> **TEXTO PROPORCIONADO**

Fulgores y fracturas del cine moderno argentino
Del 10 de septiembre de 2025 al 25 de septiembre de 2025
La historia moderna del cine argentino es una sucesión de fulgores y fracturas: explosiones creativas seguidas de silencios abruptos, proyectos truncados por los vaivenes políticos y económicos, voces que emergen para luego dispersarse en el exilio o el olvido. Este ciclo recorre tres décadas —desde los años 60 hasta los 90— donde el cine se debatió entre la vitalidad y el trauma, entre la experimentación y la censura.
No hubo aquí una modernidad lineal, sino un mosaico de raptos: el Nuevo Cine Argentino de los 60, con su mirada crítica y sus renovadas formas; el cine underground y el cine militante, enemigos íntimos que batallaron por la manera de hablarle al presente y que chocaron contra el terror de la dictadura; los artistas iconoclastas que, en los 80 y 90, lejos de la historia oficial buscaron reconstruir un lenguaje desde las ruinas. Obras que dialogan con las nuevas olas internacionales, pero también con los fantasmas locales —la violencia política, la identidad fracturada, la memoria esquiva—.
Este ciclo se desprende de un extenso dossier publicado en el último número de la revista argentina La vida útil, donde críticos, cineastas e historiadores revisaron los rincones menos explorados de uno de los períodos más ricos de nuestro cine. Es una invitación, una puerta de ingreso a un mapa inabarcable de relatos oblicuos.
En la apertura de Los olvidados (1962) la voz de Dolores Gaitán, su protagonista, nos dice que cuando esta película termine, todos ellos volverán al bajo inundadizo, al barro en donde fueron a buscarlos para hacerla, clausurando cualquier posibilidad de que el final del relato pueda aportar una solución al conflicto que estructura la película, y por lo tanto un lugar de descanso para las conciencias de los espectadores. Se establecen desde el principio dos pilares del cine de Fernando Birri (y de buena parte de los cineastas contemporáneos que junto a él conformaron el Nuevo Cine Argentino): la autoconciencia sobre lo artificial de la construcción del relato y el carácter político de la representación de los actores sociales.

> **OBJETIVO**
Actualiza el fragmento del texto sobre el cine moderno argentino que va desde "No hubo aquí" hasta "la memoria esquiva—.", ambos incluidos, y reprodúcelo con "cine de intervención" en lugar de "cine militante".

> **MATERIAL PROPORCIONADO**
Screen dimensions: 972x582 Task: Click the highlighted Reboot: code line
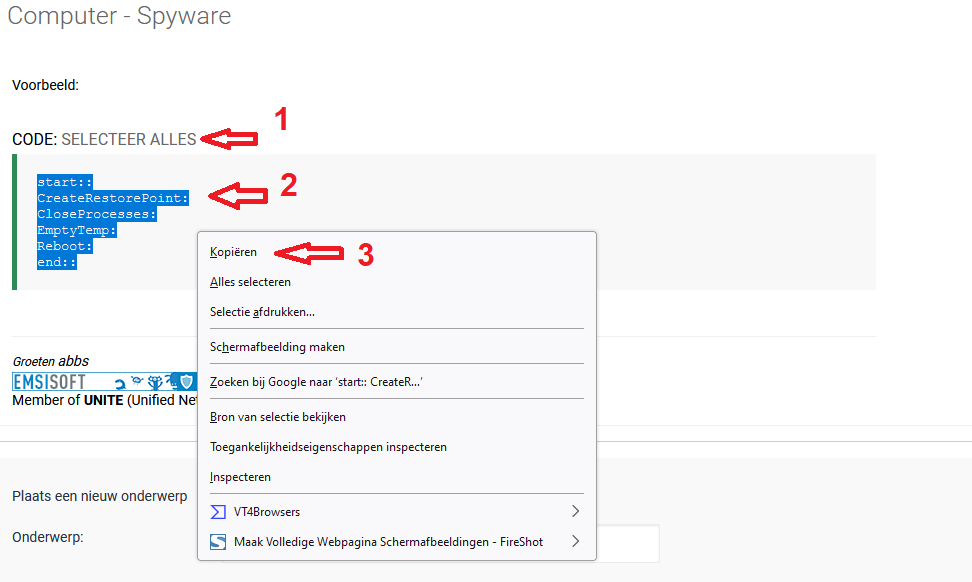[x=64, y=246]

> **RESPUESTA CORRECTA**
No hubo aquí una modernidad lineal, sino un mosaico de raptos: el Nuevo Cine Argentino de los 60, con su mirada crítica y sus renovadas formas; el cine underground y el cine de intervención, enemigos íntimos que batallaron por la manera de hablarle al presente y que chocaron contra el terror de la dictadura; los artistas iconoclastas que, en los 80 y 90, lejos de la historia oficial buscaron reconstruir un lenguaje desde las ruinas. Obras que dialogan con las nuevas olas internacionales, pero también con los fantasmas locales —la violencia política, la identidad fracturada, la memoria esquiva—.